What you will do - Every line of the data that includes "computer" should be copied out.

Input material section start

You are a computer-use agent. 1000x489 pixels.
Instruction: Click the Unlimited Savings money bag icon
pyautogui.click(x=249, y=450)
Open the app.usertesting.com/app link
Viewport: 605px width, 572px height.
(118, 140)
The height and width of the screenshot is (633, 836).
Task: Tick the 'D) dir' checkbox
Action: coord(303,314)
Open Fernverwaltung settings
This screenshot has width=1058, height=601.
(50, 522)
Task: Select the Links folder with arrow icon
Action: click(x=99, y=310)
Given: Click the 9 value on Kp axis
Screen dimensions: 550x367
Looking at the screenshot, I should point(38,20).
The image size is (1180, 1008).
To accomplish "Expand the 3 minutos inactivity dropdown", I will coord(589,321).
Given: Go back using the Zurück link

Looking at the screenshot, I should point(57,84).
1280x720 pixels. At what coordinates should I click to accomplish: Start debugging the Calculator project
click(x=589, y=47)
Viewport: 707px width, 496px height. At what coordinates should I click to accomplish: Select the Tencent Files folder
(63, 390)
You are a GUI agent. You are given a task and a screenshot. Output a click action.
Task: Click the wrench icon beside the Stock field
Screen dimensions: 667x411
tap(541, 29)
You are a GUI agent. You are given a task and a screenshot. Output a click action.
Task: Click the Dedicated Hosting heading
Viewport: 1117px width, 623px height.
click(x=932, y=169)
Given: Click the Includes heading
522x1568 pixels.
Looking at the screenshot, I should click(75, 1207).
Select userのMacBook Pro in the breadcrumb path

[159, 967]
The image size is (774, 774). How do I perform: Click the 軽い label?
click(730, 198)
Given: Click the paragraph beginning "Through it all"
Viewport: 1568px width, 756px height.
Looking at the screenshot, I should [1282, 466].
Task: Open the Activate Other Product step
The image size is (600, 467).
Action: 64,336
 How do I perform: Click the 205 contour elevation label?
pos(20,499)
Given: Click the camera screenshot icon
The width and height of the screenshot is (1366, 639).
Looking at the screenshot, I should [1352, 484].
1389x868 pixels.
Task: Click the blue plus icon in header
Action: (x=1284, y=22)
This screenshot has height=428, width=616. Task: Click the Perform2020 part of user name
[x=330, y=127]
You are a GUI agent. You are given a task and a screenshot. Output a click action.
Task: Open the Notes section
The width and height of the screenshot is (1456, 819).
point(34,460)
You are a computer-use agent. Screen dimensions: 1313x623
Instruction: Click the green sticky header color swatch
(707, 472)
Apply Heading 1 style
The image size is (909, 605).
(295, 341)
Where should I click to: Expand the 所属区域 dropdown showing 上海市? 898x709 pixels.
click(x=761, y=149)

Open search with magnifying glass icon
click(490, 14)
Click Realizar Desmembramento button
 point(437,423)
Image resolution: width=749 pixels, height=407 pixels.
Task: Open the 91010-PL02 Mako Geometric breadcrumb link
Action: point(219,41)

Input material section end

Response to this exercise -
You are a computer-use agent. 1000x489 pixels.
You are a computer-use agent. Screen dimensions: 1313x623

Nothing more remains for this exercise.